Richard Grant White.

  1. Strangely enough, in this little flash dictionary there appears an early example of the phraseology is being which made a timid and almost solitary appearance, as Dr. Hall has shown, in the last years of file last century, and which, although becoming common, is not yet established. We are told that to be “ 'in Tow Street' is said of a person who is being decoyed or wrongly persuaded by another.”
  2. This indeed — the absence of the book —is true with regard to almost all my illustrative quotations in these articles. The passages are mostly written on the margins of my “ Bartlett,” or on slips of paper laid between its leaves. But although I have not seen the books themselves for many years, and of course cannot hunt them up,—and I should not if I could, — I am quite sure that my readers may rely upon the accuracy of my references.
  3. I take this opportunity of saying that I shall serve some of my correspondents by adding to my recommendation of Stormonth’s dictionary a like opinion of his Handy English Word-Book. It contains SO much and so conveniently arranged information in regard to spelling, derived and inflected words, poetical accent, punctuation, foreign phrases, prefixes and postfixes, that with it and the dictionary at hand the intelligent reader of modern English literature is fully equipped, and needs no other book on the English language, unless he intends entering upon a more or less critical study of it.
  4. Galaxy, September, 1877.
  5. It will be seen that the passage quoted above contains an example of since in the sense of ago,— “ long since ; ” and among my Defoe memorandums I find the following : —
  6. “ Well, however, being unconcerned whether she kept her word or no, I began by telling her that I had Ions since obtained the second sight.”(History of the Devil, Part II., chap. vii. p. 504, ed.

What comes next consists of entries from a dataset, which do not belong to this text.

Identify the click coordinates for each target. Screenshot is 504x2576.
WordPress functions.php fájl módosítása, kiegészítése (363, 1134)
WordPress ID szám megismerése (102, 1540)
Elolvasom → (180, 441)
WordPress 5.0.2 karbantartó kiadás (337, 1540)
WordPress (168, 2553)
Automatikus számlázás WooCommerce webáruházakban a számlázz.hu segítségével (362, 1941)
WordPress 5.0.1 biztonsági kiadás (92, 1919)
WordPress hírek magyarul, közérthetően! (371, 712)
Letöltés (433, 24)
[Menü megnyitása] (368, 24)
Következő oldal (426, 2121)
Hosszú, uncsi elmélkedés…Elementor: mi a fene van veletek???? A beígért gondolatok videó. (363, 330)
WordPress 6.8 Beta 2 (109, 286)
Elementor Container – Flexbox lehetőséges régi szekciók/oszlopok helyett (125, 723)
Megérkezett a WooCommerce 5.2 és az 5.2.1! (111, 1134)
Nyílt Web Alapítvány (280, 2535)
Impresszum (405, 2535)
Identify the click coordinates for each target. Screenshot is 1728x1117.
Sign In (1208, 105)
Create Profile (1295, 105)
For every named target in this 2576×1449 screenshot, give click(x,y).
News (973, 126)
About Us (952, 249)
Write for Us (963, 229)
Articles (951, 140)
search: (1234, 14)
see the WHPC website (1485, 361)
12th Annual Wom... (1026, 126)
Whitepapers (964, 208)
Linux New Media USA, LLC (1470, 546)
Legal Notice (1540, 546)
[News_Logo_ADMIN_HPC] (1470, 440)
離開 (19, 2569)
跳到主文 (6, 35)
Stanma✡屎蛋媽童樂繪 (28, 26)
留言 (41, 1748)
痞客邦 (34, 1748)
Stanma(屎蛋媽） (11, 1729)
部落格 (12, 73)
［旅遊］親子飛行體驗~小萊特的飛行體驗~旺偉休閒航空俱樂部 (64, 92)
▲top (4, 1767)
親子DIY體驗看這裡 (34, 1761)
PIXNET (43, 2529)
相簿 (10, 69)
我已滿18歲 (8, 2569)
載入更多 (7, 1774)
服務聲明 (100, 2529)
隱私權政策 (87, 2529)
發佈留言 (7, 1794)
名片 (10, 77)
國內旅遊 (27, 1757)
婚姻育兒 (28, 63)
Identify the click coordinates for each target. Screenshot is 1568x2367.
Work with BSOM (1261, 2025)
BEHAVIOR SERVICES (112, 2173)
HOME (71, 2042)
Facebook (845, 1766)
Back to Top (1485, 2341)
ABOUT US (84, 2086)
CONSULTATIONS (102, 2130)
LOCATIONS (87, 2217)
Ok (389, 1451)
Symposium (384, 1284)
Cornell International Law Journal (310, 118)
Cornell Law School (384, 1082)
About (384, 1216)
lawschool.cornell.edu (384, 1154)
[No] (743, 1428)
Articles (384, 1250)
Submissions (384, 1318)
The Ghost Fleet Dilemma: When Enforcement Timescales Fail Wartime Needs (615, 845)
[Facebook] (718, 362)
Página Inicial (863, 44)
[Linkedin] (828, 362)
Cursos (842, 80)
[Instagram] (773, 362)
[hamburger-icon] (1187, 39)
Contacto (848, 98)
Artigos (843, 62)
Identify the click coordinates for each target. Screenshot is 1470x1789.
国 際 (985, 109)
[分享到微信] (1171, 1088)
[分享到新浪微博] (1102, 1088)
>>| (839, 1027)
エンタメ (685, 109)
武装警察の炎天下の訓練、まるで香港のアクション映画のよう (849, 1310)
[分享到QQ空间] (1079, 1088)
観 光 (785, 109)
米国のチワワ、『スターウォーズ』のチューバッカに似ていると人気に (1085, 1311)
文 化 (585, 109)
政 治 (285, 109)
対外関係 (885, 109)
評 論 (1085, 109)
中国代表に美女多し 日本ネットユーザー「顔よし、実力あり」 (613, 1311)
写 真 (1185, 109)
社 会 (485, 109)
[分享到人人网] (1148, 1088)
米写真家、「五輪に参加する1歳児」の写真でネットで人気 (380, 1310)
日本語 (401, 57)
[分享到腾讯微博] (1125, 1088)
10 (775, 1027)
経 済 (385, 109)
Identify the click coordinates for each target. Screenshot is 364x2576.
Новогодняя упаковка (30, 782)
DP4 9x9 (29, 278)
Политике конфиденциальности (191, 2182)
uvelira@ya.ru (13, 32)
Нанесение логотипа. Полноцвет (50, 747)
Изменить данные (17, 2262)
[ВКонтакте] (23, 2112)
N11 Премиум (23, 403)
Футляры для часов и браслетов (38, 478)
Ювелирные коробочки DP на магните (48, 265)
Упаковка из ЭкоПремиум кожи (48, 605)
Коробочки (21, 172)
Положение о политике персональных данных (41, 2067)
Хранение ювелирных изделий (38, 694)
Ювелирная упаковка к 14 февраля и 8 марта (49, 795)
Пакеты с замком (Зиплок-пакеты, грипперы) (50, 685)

Bohn.) And yet editors will allow men to take me publicly to task for the use of this phrase, on the ground not only of its incorrectness, but because it came up among Scotch writers some fifty years ago I find also in Dekker the following instance of the use of that Americanism ho as a noun : — “ Si. Methinkes you should have women here as well as men. “
  7. Tow. O I, a plague on ’em, ther’s no ho with ’em, they 're madder than March hares.” (The Honest Whore, Sc. xiii.)